Walk out onto a raised bog in northern Germany on a still autumn morning and the first thing you notice is the sound: there isn't any. No traffic, no farm machinery, no cattle. Just the squelch of waterlogged peat under your boots and the occasional thin call of a curlew from somewhere out in the heather. The Großes Moor - the Great Bog - is one of the larger surviving examples of this landscape, a contiguous spread of raised peat bog stitched together across the boundary between the counties of Vechta and Diepholz in southern Lower Saxony. People have been cutting it, draining it, planting it, and arguing over it for the better part of two centuries. Recently they have begun to try to put some of it back.
A raised bog is a peculiar thing. It forms when sphagnum moss accumulates faster than it can decompose, gradually building up a dome of peat that rises above the surrounding water table and feeds itself entirely from rain. The whole structure is acidic, oxygen-poor, and nutrient-starved. Only specialist plants live there: cotton grass, cranberry, sundew, bog rosemary. In northwestern Germany, where ice age meltwaters left wide flat depressions across the Ems-Hunte Geest and the Dümmer Geest Lowland, these bogs once covered enormous areas. The Großes Moor is what is left of one such complex. The whole name actually applies to two smaller bogs - one south of Damme, the other east of Vechta - linked by a chain of intermediate bogs east of Steinfeld and Lohne. Together they are sometimes called the Great Bogs, in the plural, and the entire region is one of the most extensive bog landscapes still recognisable in Lower Saxony.
From the eighteenth century onward, peat was a fuel and a fertiliser, and the Großes Moor was a resource. Generations of small farmers cut hand-spades of peat from family plots, dried it on raised berms beside the cuts, and burned it through the long northern winters. Beginning in the early twentieth century, industrial peat extraction took over: drainage ditches were dug, fields were squared off, conveyor systems carried away the dark cubes by the millions. The cleared land was either turned into peat-rich grassland or sold to horticulture. By the late twentieth century, only fragments of the original near-natural bog remained, scattered across a working landscape of former cuttings and reclaimed pasture. What now exists is a mosaic of states - some places still being worked, some places set aside, and some places being patiently re-flooded to see whether the sphagnum will come back.

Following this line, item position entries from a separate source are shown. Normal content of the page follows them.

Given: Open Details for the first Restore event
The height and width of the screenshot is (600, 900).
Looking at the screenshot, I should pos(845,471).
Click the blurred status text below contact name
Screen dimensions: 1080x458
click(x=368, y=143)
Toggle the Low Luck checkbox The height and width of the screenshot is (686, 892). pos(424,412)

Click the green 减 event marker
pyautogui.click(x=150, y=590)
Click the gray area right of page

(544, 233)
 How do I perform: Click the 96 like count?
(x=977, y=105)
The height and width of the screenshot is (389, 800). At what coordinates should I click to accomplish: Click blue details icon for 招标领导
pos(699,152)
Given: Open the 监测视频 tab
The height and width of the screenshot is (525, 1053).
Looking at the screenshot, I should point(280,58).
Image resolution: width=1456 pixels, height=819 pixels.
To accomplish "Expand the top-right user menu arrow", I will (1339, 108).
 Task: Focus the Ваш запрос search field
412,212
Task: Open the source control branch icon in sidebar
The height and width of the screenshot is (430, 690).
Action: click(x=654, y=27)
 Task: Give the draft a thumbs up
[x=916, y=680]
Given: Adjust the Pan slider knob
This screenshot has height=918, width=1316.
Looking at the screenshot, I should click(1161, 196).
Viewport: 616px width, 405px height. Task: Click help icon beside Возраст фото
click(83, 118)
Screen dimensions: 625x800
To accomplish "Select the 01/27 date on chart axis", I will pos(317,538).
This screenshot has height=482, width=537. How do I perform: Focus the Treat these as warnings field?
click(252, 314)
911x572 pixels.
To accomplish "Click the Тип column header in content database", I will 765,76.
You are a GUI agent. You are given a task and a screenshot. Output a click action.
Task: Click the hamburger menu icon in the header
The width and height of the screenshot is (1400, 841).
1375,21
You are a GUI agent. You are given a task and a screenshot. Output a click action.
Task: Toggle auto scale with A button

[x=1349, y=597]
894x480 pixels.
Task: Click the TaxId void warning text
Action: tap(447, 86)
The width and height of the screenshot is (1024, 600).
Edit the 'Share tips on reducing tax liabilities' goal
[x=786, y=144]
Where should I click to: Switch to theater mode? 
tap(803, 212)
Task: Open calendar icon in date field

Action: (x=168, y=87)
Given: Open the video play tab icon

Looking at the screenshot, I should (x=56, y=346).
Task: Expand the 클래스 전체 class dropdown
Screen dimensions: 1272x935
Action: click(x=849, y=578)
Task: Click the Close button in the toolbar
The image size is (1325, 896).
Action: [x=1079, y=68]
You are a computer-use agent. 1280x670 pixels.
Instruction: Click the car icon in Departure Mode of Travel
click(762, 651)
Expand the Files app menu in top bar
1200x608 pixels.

The Großes Moor lies along the boundary between Vechta and Diepholz counties, on the southern edge of the North German Plain. The Damme Hills wrap around it to the north and west - their wooded spurs reaching down to the bog edge near Damme and the borough of Vechta. The southern half of the bog extends into the Dümmer Nature Park, with the lake of the Dümmer just beyond it. Further south the foothills of the Wiehen Hills rise into view, and along their northern flank the Mittelland Canal carries barges east to west. The northern part of the bog runs into the Wildeshausen Geest Nature Park. To the east the Rehden Geest Moor takes over; to the southeast the Kellenberg rises. Two rivers drain the region - the Hase to the west, the Hunte to the east - and the streams that flow off the bog into them carry brown, peat-stained water that smells faintly of tea.
Bog restoration is slow, patient, unphotogenic work. You dig in dams, close drainage ditches, let the water table rise, and wait years to see whether the sphagnum mat re-establishes. In places across the Großes Moor it has begun to. Cranes - the tall grey birds, not the construction kind - return each spring to feed and roost on the wetter sections. Cotton grass spreads back across former cuttings, lifting white tufts above the reflective water in May. Hikers come here precisely because the landscape is empty in a way that almost no other corner of densely populated Germany is empty. The light is enormous. The horizon is unbroken. The ground beneath you stores carbon that has been accumulating since the last ice age - and, with time and care, may go on accumulating it for the next one.
The Großes Moor (Vechta-Diepholz) lies at 52.45 degrees N, 8.19 degrees E in southern Lower Saxony, on the boundary between the counties of Vechta and Diepholz. From altitude the bog complex reads as a wide, near-treeless brown-to-green expanse, distinct from the surrounding patchwork of farmland and pine plantation. The Damme Hills form a dark wooded ridge immediately to the north and west, and the Dümmer lies a few kilometres to the east. Nearest airport is Münster Osnabrück International (EDDG), about 45 km southwest. Best viewing altitude 3,000-5,000 feet; the bog is one of the more distinctive empty spaces in this otherwise heavily cultivated region.